Родственники Феодоры по-разному отнеслись к появлению у нее новой свекрови. Флорина, хотя и избегала выражать открыто осуждение в адрес императрицы, попыталась было внушить дочери, что не стоило бы ей тесно общаться с женщиной, которая «так легко попрала монашеские обеты и вернулась от ангельского жительства в суетный мир». Но Феодора резко воспротивилась этим увещаниям.

– Послушай, мама, – сказала она ядовито, – если мир так плох и суетен, то что же ты до сих пор в нем задерживаешься? Видно, тебе он всё же чем-то нравится? И чем виновата Евфросина, если ее чуть ли не в детстве постригли, даже не спросив, хочет она того или нет?! Ты вот считаешь ее порочной, а я тебе скажу, что я гораздо порочнее ее! Я бы на ее месте сбежала из монастыря уже давным-давно! И прошу тебя, больше не приставай ко мне с такими разговорами, а не то... а не то я пожалуюсь на тебя свекру!

Братья и сестры молодой императрицы, отнеслись к семейным переменам во дворце достаточно философски, предпочитая вообще не обсуждать скользкую тему. Зато дядя Феодоры удивил всех, в том числе императора: стратиг Анатолика не только не приехал на свадебные торжества, но еще и написал Михаилу довольно резкое письмо по поводу сделанного им выбора новой супруги. Император, столь же неожиданно для всех, пришел в такой сильный гнев, какого никто у него и не помнил. Он немедленно издал указ о смещении Мануила с должности и лишении его чина патрикия и вызвал его в столицу для разбирательства – правда, в качестве предлога было выдвинуто не его дерзкое письмо, а доносы, поступавшие на стратига еще во время мятежа Фомы – говорили, будто он тайно помогает бунтовщикам; император тогда поглядел на это сквозь пальцы, но теперь решил дать делу ход. Мануил, однако, не приехал, а вскоре из Амория пришла весть, что бывший стратиг тайно бежал, и следы его теряются где-то у арабской границы...

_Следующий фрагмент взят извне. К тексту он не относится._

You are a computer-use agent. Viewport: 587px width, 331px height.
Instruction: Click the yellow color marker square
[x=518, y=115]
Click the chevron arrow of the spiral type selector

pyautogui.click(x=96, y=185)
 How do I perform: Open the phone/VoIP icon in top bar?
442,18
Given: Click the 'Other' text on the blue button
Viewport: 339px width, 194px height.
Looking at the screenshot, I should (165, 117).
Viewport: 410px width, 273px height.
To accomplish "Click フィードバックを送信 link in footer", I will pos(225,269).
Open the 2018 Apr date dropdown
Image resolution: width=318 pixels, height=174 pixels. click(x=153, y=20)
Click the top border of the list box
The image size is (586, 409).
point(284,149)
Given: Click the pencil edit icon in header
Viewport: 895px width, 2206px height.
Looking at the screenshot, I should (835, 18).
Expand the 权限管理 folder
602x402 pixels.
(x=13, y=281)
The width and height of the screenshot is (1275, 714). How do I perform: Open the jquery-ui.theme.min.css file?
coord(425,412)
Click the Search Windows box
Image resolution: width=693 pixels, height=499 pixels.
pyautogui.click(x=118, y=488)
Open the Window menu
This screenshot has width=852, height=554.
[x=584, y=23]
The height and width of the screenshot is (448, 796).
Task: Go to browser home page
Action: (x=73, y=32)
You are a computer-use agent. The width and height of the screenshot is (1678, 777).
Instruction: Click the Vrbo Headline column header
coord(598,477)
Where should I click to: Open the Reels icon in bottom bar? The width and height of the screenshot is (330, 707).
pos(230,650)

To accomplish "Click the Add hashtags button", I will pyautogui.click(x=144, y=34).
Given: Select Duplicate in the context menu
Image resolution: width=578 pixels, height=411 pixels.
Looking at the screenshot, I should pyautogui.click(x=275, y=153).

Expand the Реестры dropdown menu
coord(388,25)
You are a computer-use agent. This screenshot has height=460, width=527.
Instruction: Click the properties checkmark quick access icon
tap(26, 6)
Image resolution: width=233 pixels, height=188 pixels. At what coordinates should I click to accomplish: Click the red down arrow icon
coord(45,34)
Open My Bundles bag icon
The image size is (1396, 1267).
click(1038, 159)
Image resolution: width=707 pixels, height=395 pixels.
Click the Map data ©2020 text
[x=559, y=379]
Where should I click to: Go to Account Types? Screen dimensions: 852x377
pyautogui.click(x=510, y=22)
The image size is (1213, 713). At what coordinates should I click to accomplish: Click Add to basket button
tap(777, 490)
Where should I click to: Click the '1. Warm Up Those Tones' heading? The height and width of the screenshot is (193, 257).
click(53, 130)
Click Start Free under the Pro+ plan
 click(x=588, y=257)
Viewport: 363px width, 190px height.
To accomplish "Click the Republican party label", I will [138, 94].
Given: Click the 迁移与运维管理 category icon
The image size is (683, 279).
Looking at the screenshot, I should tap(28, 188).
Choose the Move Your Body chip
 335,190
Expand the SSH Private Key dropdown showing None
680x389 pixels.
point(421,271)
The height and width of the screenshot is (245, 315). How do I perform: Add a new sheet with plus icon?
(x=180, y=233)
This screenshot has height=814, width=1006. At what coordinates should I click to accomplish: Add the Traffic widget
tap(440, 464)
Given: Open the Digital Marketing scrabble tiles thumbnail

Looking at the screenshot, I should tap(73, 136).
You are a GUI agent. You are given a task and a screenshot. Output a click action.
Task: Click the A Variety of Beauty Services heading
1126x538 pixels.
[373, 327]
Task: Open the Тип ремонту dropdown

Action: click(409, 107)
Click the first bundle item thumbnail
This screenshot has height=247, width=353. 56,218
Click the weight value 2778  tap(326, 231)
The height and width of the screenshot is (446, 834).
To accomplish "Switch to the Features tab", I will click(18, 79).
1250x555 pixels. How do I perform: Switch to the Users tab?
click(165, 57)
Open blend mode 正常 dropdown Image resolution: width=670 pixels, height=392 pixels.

После этого случая никто при дворе уже не дерзал как-либо порицать второй брак императора, тем более что, вскоре после сообщения о бегстве Мануила, Михаил вызвал к себе Феоктиста, который в бытность императора доместиком экскувитов был его секретарем, а теперь уже занимал пост хранителя чернильницы, и сказал ему:

– Феоктист, у тебя есть один неоспоримый талант. Я, правда, не знаю, воздастся ли тебе за его преумножение на том свете, но, по крайней мере, на этом он должен пригодиться. А именно, ты умеешь донести нужные сведения всем, кому необходимо их донести, быстро и так, что источник сведений остается в тени.

Патрикий молча поклонился.

– Так вот, – продолжал император, – потрудись хорошенько над тем, чтобы в стенах Священного дворца отныне никто и никогда ни словом не касался моей второй женитьбы и обстоятельств, ее сопровождавших. Если же кто-нибудь всё же вздумает об этом заговорить, то, кто бы он ни был, говорить ему более не придется, потому что ему отрежут язык.